The case, however, risks casting a long shadow over the voluntary rescue system, raising uncomfortable questions about operator selection and vetting protocols, psychological training, and internal oversight.

The families' grief: "We only want the truth."

The most heartbreaking voice in this story has a name: Vittorio, the son of one of the alleged victims, the elderly woman who died in November 2025. Contacted by the press, the man couldn't contain his emotion: "We learned from our lawyers, because we're not in Forlì right now, about this investigation into our mother's death. We're shocked."

These words sum up the experiences of five families, all plunged into the nightmare of having to re-examine a grief they had already dealt with—or so they thought—in a radically different light. "It's a huge thing to accept," Vittorio continues. "We have complete faith in the Forlì Prosecutor's Office and the work they're doing. We'll be there to the very end to truly understand what happened and why. We just want the truth."

The families of the alleged victims are being assisted by lawyers Max Starni and Massimo Mambelli, two professionals from the Romagna legal system who will follow the proceedings both during the autopsy phase and in the eventual trial.

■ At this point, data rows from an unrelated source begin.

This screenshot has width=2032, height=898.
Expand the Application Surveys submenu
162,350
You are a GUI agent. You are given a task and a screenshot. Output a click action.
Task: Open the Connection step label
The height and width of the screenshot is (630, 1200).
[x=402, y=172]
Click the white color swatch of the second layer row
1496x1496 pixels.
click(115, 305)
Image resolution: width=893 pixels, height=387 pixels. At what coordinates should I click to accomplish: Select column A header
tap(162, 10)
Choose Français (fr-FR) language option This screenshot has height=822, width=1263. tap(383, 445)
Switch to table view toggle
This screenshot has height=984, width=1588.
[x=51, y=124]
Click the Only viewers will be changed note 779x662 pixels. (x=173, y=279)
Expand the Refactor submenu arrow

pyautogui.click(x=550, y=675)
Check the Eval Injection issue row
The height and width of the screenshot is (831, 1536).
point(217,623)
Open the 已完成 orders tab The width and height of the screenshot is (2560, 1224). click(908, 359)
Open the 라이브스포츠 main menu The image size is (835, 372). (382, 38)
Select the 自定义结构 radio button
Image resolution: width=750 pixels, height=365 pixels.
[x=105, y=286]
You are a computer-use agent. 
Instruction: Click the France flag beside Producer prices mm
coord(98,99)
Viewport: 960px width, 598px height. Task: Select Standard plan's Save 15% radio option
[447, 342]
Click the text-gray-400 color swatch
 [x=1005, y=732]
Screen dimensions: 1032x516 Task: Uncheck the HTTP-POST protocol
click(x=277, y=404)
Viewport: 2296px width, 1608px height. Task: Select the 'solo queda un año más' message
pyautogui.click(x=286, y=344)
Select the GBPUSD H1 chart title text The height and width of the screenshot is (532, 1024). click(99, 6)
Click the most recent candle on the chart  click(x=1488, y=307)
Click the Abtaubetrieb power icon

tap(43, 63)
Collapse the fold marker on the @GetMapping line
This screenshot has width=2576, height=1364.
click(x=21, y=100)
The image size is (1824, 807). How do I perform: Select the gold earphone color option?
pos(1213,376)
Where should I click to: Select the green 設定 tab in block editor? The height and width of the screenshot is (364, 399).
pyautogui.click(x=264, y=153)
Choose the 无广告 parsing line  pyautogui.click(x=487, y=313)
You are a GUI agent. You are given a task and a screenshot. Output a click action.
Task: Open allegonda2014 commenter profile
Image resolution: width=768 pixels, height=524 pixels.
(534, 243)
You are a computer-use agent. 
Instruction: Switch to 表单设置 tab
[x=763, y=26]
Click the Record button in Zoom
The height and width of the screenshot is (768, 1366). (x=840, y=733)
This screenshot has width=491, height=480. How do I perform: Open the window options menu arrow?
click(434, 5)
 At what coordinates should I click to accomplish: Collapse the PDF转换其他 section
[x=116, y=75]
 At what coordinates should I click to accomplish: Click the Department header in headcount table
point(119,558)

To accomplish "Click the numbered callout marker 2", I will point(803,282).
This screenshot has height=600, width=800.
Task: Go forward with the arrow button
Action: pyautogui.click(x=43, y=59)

The weight of a story that shakes Italy

There's something particularly heartbreaking about this story, which sets it apart from other crime stories. The victims were elderly, and therefore already vulnerable. The context was one of care, assistance, and trust placed in those wearing a first aid uniform. And the alleged perpetrator was a young volunteer—the type that, by definition, represents goodness, self-giving, and solidarity.

If the charges are substantiated, it would reveal one of the most serious cases of therapeutic trust violations in recent Italian history. A case that challenges not only the judiciary and law enforcement, but civil society as a whole: who controls those who hold the hands of our elderly at their most fragile moment? Who guarantees that that ambulance ride is truly, as it should be, an act of love?

The investigation is ongoing. The truth, as Vittorio asks in a broken voice, has yet to emerge.